INPUT DATA>

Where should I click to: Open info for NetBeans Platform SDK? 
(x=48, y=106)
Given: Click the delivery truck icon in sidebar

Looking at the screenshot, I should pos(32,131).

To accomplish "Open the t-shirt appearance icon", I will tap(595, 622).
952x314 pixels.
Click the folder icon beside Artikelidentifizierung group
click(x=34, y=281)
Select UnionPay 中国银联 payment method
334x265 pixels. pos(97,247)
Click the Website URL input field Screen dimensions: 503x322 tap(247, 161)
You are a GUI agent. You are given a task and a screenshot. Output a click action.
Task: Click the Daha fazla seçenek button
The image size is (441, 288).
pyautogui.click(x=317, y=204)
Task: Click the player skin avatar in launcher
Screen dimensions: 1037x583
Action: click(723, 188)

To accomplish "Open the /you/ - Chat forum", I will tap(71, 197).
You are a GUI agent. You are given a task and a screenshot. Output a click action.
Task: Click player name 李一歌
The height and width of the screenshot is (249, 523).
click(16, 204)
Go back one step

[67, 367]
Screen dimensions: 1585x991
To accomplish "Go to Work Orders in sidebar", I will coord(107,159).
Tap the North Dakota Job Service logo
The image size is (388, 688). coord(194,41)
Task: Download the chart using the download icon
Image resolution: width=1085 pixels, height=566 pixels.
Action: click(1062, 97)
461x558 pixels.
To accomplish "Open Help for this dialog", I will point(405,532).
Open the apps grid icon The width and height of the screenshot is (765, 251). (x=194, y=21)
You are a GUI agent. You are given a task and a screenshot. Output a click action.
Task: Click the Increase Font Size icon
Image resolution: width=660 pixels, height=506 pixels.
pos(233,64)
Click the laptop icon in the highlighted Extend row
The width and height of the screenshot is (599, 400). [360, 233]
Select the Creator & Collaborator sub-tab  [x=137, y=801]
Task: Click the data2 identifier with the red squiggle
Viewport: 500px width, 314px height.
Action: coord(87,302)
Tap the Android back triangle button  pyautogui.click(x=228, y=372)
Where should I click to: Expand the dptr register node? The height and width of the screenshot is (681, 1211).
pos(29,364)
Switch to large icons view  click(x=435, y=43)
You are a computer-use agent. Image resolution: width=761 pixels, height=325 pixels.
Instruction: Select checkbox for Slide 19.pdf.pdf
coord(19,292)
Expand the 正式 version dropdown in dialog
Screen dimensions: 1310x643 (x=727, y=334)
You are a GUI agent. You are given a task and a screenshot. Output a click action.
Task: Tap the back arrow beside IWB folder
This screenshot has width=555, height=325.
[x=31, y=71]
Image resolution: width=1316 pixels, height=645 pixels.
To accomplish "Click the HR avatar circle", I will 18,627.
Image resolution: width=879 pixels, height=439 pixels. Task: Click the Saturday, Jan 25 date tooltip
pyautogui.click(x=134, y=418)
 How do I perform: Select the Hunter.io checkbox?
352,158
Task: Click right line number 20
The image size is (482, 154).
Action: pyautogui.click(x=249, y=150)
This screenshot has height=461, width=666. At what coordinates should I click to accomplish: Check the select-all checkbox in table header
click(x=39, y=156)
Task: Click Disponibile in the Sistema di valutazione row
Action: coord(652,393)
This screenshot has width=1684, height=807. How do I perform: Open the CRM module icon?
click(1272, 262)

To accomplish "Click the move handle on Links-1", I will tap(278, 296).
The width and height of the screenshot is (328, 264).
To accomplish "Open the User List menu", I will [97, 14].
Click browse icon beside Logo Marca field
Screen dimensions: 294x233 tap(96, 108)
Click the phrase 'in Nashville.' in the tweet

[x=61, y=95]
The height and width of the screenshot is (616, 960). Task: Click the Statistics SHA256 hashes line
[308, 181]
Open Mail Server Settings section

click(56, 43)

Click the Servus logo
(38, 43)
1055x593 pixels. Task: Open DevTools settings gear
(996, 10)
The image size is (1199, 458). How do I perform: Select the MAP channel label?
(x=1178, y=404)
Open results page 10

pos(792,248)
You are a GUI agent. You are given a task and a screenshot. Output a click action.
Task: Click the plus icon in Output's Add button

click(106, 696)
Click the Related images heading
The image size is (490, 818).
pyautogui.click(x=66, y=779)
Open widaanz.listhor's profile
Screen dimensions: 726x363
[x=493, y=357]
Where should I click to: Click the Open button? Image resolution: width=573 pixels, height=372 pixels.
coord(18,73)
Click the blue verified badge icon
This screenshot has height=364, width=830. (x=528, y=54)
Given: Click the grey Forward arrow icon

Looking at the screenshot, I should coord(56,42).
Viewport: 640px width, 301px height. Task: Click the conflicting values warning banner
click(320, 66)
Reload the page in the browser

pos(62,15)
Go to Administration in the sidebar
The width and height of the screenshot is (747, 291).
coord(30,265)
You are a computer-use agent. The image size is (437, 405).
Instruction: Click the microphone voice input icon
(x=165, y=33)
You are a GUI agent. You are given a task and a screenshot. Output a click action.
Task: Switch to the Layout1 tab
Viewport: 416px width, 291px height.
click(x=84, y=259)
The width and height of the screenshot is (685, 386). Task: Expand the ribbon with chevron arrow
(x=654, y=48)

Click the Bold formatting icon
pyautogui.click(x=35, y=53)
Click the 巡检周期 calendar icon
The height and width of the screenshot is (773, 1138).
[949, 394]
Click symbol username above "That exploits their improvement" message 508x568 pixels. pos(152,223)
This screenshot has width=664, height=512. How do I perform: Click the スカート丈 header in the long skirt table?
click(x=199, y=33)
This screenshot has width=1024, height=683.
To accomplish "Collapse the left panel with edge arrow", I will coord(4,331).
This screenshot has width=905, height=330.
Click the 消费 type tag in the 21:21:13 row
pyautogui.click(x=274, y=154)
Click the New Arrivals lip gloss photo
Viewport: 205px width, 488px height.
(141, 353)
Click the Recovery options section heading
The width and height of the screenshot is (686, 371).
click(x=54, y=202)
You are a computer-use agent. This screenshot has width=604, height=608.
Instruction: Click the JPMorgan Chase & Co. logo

INSTRUCTIONS FOR THE TASK> Retype all the records, matching them exactly.

ANSWER>
Where should I click to: Open info for NetBeans Platform SDK? 
(x=48, y=106)
Given: Click the delivery truck icon in sidebar

Looking at the screenshot, I should pos(32,131).

To accomplish "Open the t-shirt appearance icon", I will tap(595, 622).
952x314 pixels.
Click the folder icon beside Artikelidentifizierung group
click(x=34, y=281)
Select UnionPay 中国银联 payment method
334x265 pixels. pos(97,247)
Click the Website URL input field Screen dimensions: 503x322 tap(247, 161)
You are a GUI agent. You are given a task and a screenshot. Output a click action.
Task: Click the Daha fazla seçenek button
The image size is (441, 288).
pyautogui.click(x=317, y=204)
Task: Click the player skin avatar in launcher
Screen dimensions: 1037x583
Action: click(723, 188)

To accomplish "Open the /you/ - Chat forum", I will tap(71, 197).
You are a GUI agent. You are given a task and a screenshot. Output a click action.
Task: Click player name 李一歌
The height and width of the screenshot is (249, 523).
click(16, 204)
Go back one step

[67, 367]
Screen dimensions: 1585x991
To accomplish "Go to Work Orders in sidebar", I will coord(107,159).
Tap the North Dakota Job Service logo
The image size is (388, 688). coord(194,41)
Task: Download the chart using the download icon
Image resolution: width=1085 pixels, height=566 pixels.
Action: click(1062, 97)
461x558 pixels.
To accomplish "Open Help for this dialog", I will point(405,532).
Open the apps grid icon The width and height of the screenshot is (765, 251). (x=194, y=21)
You are a GUI agent. You are given a task and a screenshot. Output a click action.
Task: Click the Increase Font Size icon
Image resolution: width=660 pixels, height=506 pixels.
pos(233,64)
Click the laptop icon in the highlighted Extend row
The width and height of the screenshot is (599, 400). [360, 233]
Select the Creator & Collaborator sub-tab  [x=137, y=801]
Task: Click the data2 identifier with the red squiggle
Viewport: 500px width, 314px height.
Action: coord(87,302)
Tap the Android back triangle button  pyautogui.click(x=228, y=372)
Where should I click to: Expand the dptr register node? The height and width of the screenshot is (681, 1211).
pos(29,364)
Switch to large icons view  click(x=435, y=43)
You are a computer-use agent. Image resolution: width=761 pixels, height=325 pixels.
Instruction: Select checkbox for Slide 19.pdf.pdf
coord(19,292)
Expand the 正式 version dropdown in dialog
Screen dimensions: 1310x643 (x=727, y=334)
You are a GUI agent. You are given a task and a screenshot. Output a click action.
Task: Tap the back arrow beside IWB folder
This screenshot has width=555, height=325.
[x=31, y=71]
Image resolution: width=1316 pixels, height=645 pixels.
To accomplish "Click the HR avatar circle", I will 18,627.
Image resolution: width=879 pixels, height=439 pixels. Task: Click the Saturday, Jan 25 date tooltip
pyautogui.click(x=134, y=418)
 How do I perform: Select the Hunter.io checkbox?
352,158
Task: Click right line number 20
The image size is (482, 154).
Action: pyautogui.click(x=249, y=150)
This screenshot has height=461, width=666. At what coordinates should I click to accomplish: Check the select-all checkbox in table header
click(x=39, y=156)
Task: Click Disponibile in the Sistema di valutazione row
Action: coord(652,393)
This screenshot has width=1684, height=807. How do I perform: Open the CRM module icon?
click(1272, 262)

To accomplish "Click the move handle on Links-1", I will tap(278, 296).
The width and height of the screenshot is (328, 264).
To accomplish "Open the User List menu", I will [97, 14].
Click browse icon beside Logo Marca field
Screen dimensions: 294x233 tap(96, 108)
Click the phrase 'in Nashville.' in the tweet

[x=61, y=95]
The height and width of the screenshot is (616, 960). Task: Click the Statistics SHA256 hashes line
[308, 181]
Open Mail Server Settings section

click(56, 43)

Click the Servus logo
(38, 43)
1055x593 pixels. Task: Open DevTools settings gear
(996, 10)
The image size is (1199, 458). How do I perform: Select the MAP channel label?
(x=1178, y=404)
Open results page 10

pos(792,248)
You are a GUI agent. You are given a task and a screenshot. Output a click action.
Task: Click the plus icon in Output's Add button

click(106, 696)
Click the Related images heading
The image size is (490, 818).
pyautogui.click(x=66, y=779)
Open widaanz.listhor's profile
Screen dimensions: 726x363
[x=493, y=357]
Where should I click to: Click the Open button? Image resolution: width=573 pixels, height=372 pixels.
coord(18,73)
Click the blue verified badge icon
This screenshot has height=364, width=830. (x=528, y=54)
Given: Click the grey Forward arrow icon

Looking at the screenshot, I should coord(56,42).
Viewport: 640px width, 301px height. Task: Click the conflicting values warning banner
click(320, 66)
Reload the page in the browser

pos(62,15)
Go to Administration in the sidebar
The width and height of the screenshot is (747, 291).
coord(30,265)
You are a computer-use agent. The image size is (437, 405).
Instruction: Click the microphone voice input icon
(x=165, y=33)
You are a GUI agent. You are given a task and a screenshot. Output a click action.
Task: Switch to the Layout1 tab
Viewport: 416px width, 291px height.
click(x=84, y=259)
The width and height of the screenshot is (685, 386). Task: Expand the ribbon with chevron arrow
(x=654, y=48)

Click the Bold formatting icon
pyautogui.click(x=35, y=53)
Click the 巡检周期 calendar icon
The height and width of the screenshot is (773, 1138).
[949, 394]
Click symbol username above "That exploits their improvement" message 508x568 pixels. pos(152,223)
This screenshot has width=664, height=512. How do I perform: Click the スカート丈 header in the long skirt table?
click(x=199, y=33)
This screenshot has width=1024, height=683.
To accomplish "Collapse the left panel with edge arrow", I will coord(4,331).
This screenshot has width=905, height=330.
Click the 消费 type tag in the 21:21:13 row
pyautogui.click(x=274, y=154)
Click the New Arrivals lip gloss photo
Viewport: 205px width, 488px height.
(141, 353)
Click the Recovery options section heading
The width and height of the screenshot is (686, 371).
click(x=54, y=202)
You are a computer-use agent. This screenshot has width=604, height=608.
Instruction: Click the JPMorgan Chase & Co. logo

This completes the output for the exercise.